- Your goal: A word-for-word transcription of all the data is required.

--- START ---

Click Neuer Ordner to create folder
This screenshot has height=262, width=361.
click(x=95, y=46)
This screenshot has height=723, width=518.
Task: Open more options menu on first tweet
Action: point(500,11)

--- END ---

- Problem solution:
Click Neuer Ordner to create folder
This screenshot has height=262, width=361.
click(x=95, y=46)
This screenshot has height=723, width=518.
Task: Open more options menu on first tweet
Action: point(500,11)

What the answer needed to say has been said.